Last week, the European Parliament (EP) voted on the ReFuel EU initiative within which it also clarified what constitutes sustainable aviation fuel (SAF) and from which materials it can be produced. Airlines and NGOs alike had been highlighting the importance of this clarification before the vote and they now welcome the EP’s decision.
If we are serious about fighting climate change and decarbonising aviation, Europe needs to make more choices like the one we witnessed today.Matteo Mirolo, Sustainable Aviation Policy Officer at Transport & Environment (T&E)
1. Controversial biofuel feedstocks
On the table there was a proposal from the Transport Committee that would have expanded the definition of sustainable fuels, to include palm oil by-products (PFADs) and intermediate crops. Airlines and green groups, with easyJet’s support, wrote to MEPs ahead of the vote to draw attention to the issues with palm oil by-products and biofuels in aviation. Excluding these feedstocks from the definition was an important step to avoid devastating consequences for the climate.
“Sustainable aviation fuels should have no link whatsoever to deforestation, loss of biodiversity and increasing food prices. Today, EU lawmakers have gone a good way towards a definition of SAFs that is positive for our planet and the credibility of aviation’s green future”, said Mirolo.
Now that intermediate crops and PFADs are clearly forbidden from being used as a prime material in the production of SAF in Europe, the green group Transport & Environment (T&E) calls upon the three main European institutions – the Parliament, the Council and the Commission – to keep the momentum going by excluding the last remaining problematic feedstock – animal fats (of the third category) – in their upcoming negotiations in September.
Decarbonising the aviation sector is no easy task, but airlines, environmentalists and politics alike have sided with the needs of the planet. Let’s now close off this deal by excluding all remaining unsustainable biofuels.Matteo Mirolo, Sustainable Aviation Policy Officer at Transport & Environment (T&E)
Animal fats (of the third category) are still included in the definition of what constitutes a green fuel in Europe. They are by-products of the animal slaughter process and are used in competing industries. Using them for SAF production would therefore create shortages in sectors that already use them. Palm oil is very often the chosen substitute for animal fats, leading to negative impacts on global land use change and emissions, as well biodiversity.
2. Synthetic biofuels
Most importantly, the European Parliament showed preference for synthetic fuels over biofuels. Lawmakers tripled the synthetic fuel volumes proposed by the Commission for 2030 and decided that in 2050, half of the total jet fuel used in Europe will be synthetic.

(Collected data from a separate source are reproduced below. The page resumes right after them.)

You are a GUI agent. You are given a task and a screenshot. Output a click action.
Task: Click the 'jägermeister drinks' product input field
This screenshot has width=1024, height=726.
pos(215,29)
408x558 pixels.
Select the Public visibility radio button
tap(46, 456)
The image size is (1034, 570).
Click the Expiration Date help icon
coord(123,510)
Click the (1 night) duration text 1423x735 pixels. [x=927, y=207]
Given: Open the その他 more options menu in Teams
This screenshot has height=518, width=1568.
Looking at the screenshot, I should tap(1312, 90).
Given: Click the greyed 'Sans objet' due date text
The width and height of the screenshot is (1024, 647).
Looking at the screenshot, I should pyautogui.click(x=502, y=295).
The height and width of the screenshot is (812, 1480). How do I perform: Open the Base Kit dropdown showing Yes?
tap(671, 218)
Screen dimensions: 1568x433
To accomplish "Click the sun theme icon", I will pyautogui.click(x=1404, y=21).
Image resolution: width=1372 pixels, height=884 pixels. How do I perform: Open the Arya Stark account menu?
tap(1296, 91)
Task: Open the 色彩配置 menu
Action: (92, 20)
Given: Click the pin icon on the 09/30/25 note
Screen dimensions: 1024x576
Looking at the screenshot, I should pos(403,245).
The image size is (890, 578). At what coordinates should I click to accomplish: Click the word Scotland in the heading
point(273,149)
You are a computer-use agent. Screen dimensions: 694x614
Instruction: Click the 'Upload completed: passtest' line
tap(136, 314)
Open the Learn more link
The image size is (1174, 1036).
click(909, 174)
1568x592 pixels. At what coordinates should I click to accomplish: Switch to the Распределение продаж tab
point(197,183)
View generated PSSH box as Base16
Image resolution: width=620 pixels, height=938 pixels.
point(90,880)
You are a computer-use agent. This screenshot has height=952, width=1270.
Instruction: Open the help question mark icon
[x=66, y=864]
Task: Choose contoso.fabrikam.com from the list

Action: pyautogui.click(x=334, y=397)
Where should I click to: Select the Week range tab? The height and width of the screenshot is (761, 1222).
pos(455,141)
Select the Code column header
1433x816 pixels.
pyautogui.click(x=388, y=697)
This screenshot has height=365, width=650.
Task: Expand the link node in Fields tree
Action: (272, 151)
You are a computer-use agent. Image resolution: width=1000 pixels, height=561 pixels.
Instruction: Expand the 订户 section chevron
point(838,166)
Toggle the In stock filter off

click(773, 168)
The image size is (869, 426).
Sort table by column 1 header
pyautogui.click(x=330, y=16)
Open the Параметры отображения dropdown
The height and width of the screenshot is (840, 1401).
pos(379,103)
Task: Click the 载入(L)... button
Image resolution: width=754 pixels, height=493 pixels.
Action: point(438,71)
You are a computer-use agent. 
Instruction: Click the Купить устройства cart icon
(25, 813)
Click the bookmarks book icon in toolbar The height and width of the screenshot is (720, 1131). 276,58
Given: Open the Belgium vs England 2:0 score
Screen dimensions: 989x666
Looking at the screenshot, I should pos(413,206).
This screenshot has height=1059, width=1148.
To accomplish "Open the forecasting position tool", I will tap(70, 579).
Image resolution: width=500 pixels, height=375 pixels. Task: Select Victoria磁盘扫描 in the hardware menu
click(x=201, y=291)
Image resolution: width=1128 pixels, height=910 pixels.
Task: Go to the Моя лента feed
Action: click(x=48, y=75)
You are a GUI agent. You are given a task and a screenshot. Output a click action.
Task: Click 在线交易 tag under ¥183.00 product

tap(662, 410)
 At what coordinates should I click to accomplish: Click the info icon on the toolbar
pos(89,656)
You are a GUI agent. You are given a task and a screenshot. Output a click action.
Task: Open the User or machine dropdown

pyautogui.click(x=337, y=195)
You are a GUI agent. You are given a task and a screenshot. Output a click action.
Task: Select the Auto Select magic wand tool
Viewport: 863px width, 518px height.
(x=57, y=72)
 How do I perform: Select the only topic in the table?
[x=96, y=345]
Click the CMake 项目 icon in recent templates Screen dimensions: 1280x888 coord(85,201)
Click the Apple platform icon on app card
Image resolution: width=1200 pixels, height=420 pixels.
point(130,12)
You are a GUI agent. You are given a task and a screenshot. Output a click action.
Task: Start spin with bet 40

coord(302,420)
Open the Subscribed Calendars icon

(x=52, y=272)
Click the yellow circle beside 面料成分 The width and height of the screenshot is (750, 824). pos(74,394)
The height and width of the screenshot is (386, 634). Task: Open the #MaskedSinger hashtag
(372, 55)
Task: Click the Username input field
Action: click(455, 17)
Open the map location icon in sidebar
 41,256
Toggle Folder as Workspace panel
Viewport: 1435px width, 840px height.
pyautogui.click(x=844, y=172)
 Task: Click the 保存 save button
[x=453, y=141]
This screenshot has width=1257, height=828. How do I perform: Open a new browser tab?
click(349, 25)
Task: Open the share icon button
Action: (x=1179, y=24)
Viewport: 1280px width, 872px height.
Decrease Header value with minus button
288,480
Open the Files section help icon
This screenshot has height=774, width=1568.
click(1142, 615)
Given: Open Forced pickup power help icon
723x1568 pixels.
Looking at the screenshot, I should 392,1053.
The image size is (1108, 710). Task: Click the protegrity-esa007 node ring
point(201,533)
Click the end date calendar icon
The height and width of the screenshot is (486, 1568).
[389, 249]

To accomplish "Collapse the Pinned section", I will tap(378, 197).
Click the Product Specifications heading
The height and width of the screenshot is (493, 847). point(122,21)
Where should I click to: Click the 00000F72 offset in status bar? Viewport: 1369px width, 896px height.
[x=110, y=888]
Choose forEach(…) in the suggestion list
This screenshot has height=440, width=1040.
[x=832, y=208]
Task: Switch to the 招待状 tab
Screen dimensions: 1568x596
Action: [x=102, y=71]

Synthetic biofuels are the only fuels that can be sustainably scaled up to reduce aviation’s climate impact.Transport & Environment (T&E)
The main synthetic fuel available now is e-kerosene, generated by combining green hydrogen and carbon dioxide (CO₂). But the EP has now expanded the definition of synthetic aviation fuels to renewable electricity and green hydrogen.
Amid discussions on fuel types, mitigating non-CO₂ effects of aviation made it into the final text. Non-CO₂ emissions account for two thirds of aviation’s climate impact, but efforts to legislate them in the past were unsuccessful. Last week, the Parliament paved the way to finally regulate the quality of the fuel to ensure it has lower aromatic concentrations and sulphur content. “This will be a significant step to reduce the non-CO2 climate impacts in aviation, but also to improve air quality around airports”, said T&E.